Once your starter is chilled, sanitize a soup spoon, holding it by the very tip of the handle and pouring boiling water over it, take the lid off the jar and carefully spoon the thickened cream top off the starter into a little jar. This action does three things. First it gives you another look at the starter, looking for bubbles in the cream layer or under it, second, it removes the cream from the desired starter where it would otherwise be lost in the cheese-making as it would tend to rise to the surface of the milk and eventually be lost, and third, you’ve got an extra bonus to look forward to at meal time, sour cream for your baked potato!
After removing the cream, stir the starter smooth with your spoon, cover the jar up and return it to the refrigerator. Lick the spoon, get a good idea what that starter tastes like, and remember it for the future. Taste memory is an important skill in cheese-making. This starter will keep fresh in the refrigerator for three days. Subsequent starter will be propagated from this mother culture by going through the aforementioned steps of sanitation, and adding 1 1/2 tsp to a pint jar, 1 Tbsp to a quart, inverting it a few times as for yogurt making to incorporate the starter into the fresh milk and going on to the incubation step.
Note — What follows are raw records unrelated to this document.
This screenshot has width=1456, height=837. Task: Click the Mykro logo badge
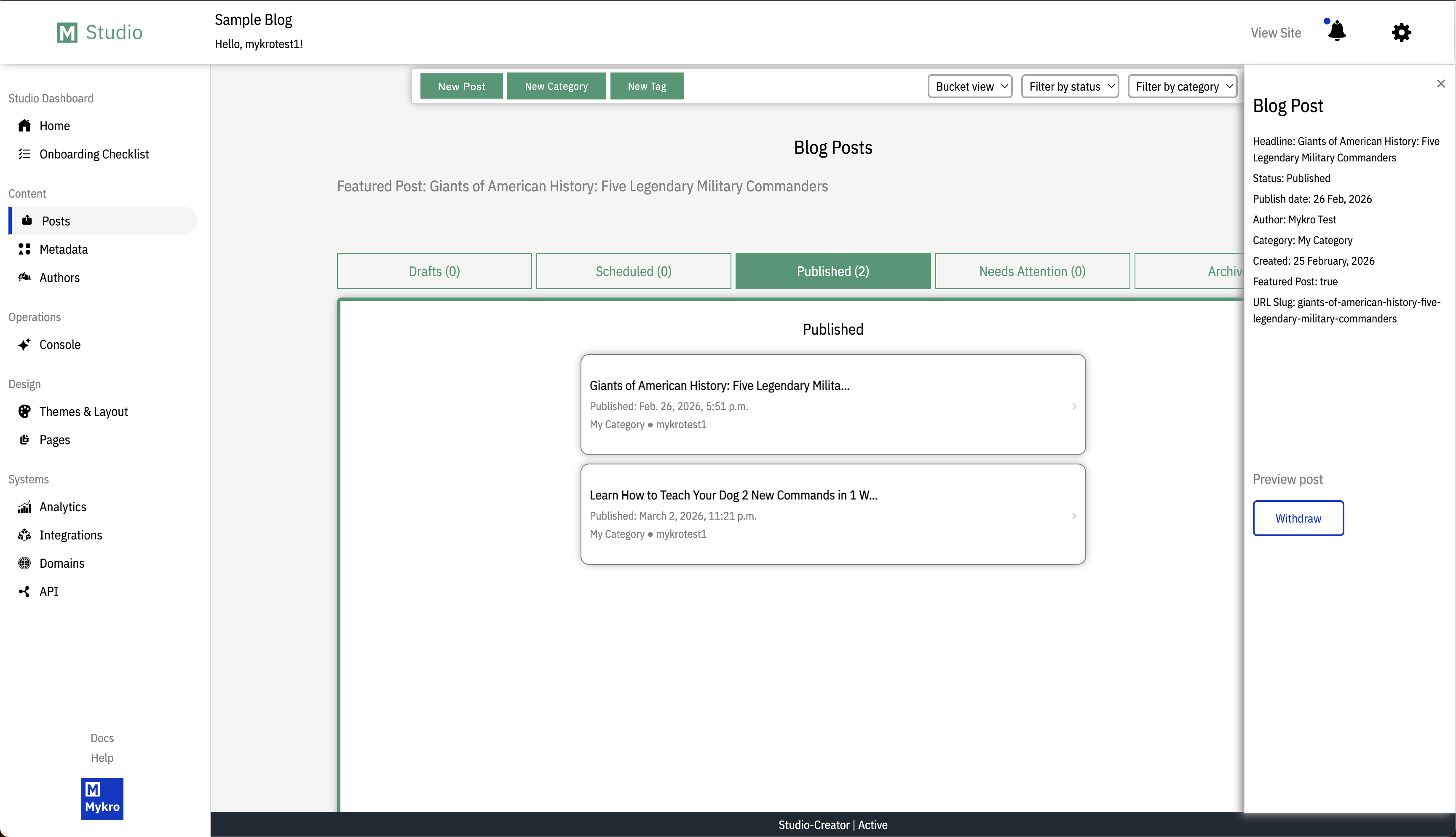click(102, 799)
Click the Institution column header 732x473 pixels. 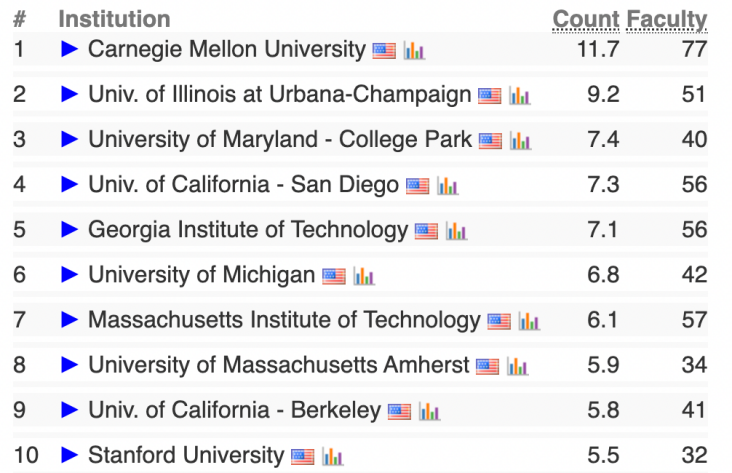click(x=114, y=19)
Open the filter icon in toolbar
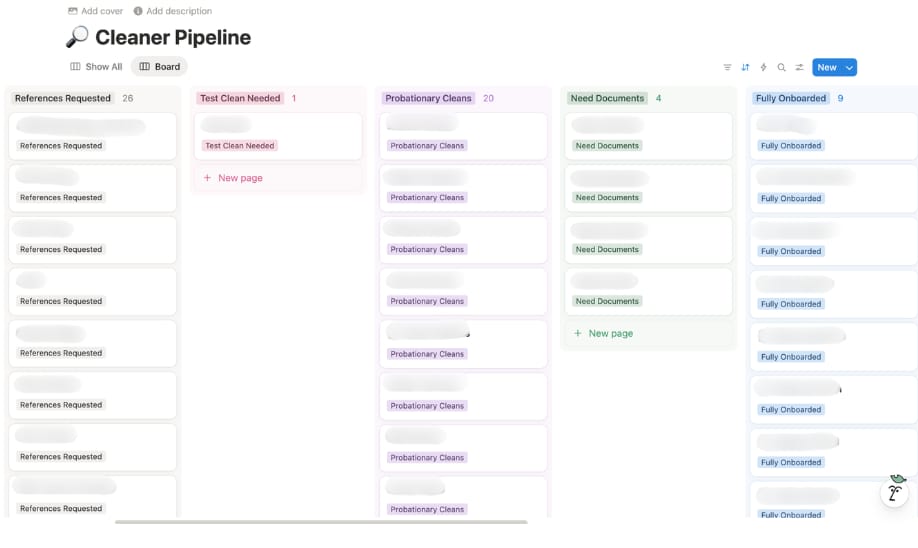The image size is (918, 548). [727, 68]
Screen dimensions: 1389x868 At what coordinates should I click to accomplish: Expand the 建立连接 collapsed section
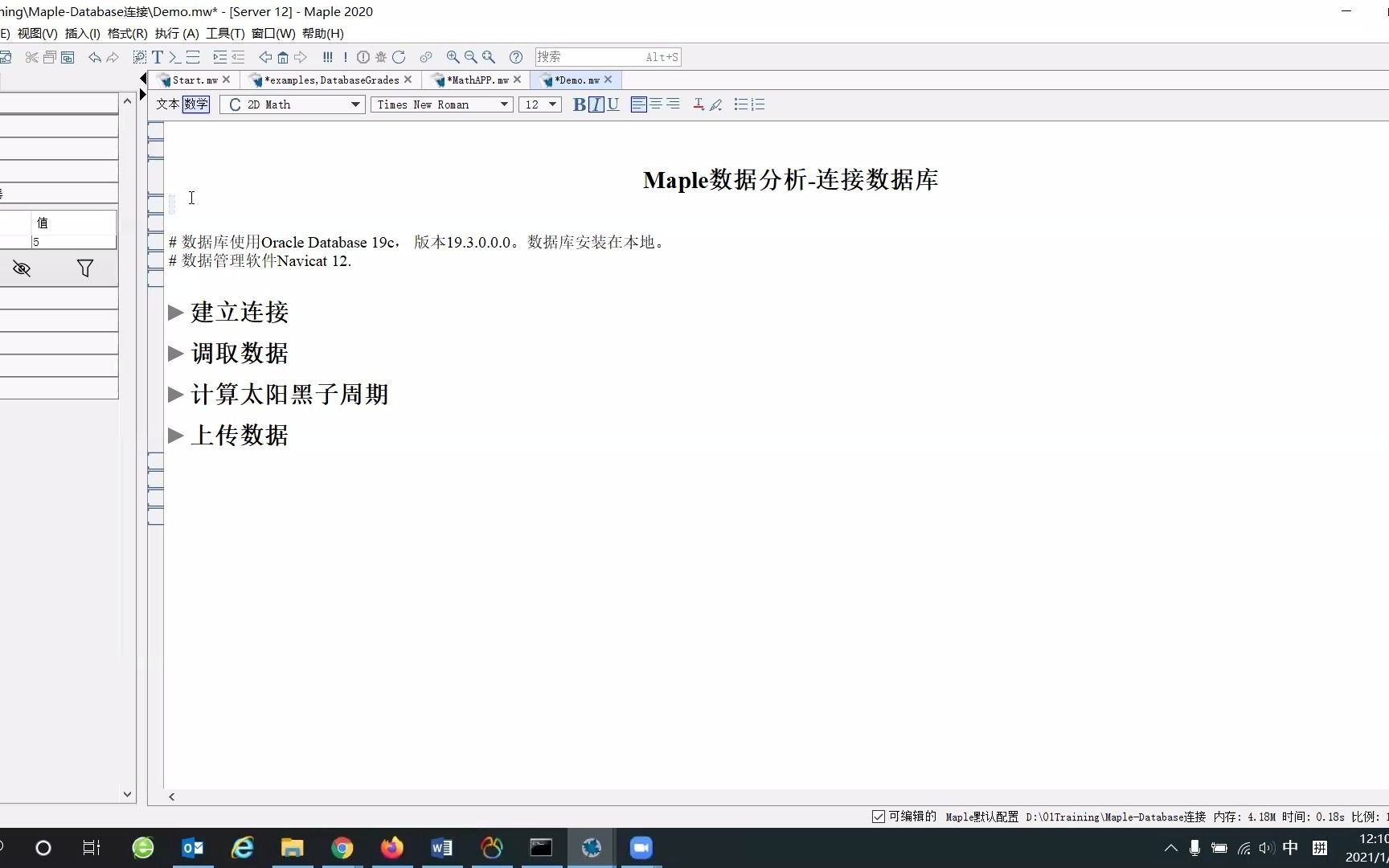click(175, 313)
So you will either make your next starter before the initial one goes over the hill, or better yet put some in the freezer for safe keeping. The way to do that is to sanitize an ice cube tray with boiling water and pour your lovely fresh starter into it, freeze right away, then bang the cubes out into a brand new plastic bag and put back in the freezer. See to it that the open tray of starter doesn’t languish in the freezer and that nothing comes in contact with the exposed starter while it’s freezing up. It’s very handy to have these cubes as a back up, and many cheese-makers prefer to use them regularly for their cheese-making. One standard cube is 1 oz. I prefer to use the starter fresh from the jar and keep a system going of nearly continuous propagation during my typical cheese making season, October-June, always fresh, always plenty. Extra starter goes into the pancake batter. Or to culture an entire quart of cream for sour cream or as a special treat for the hens. Or stir it up and drink it like yogurt or kefir.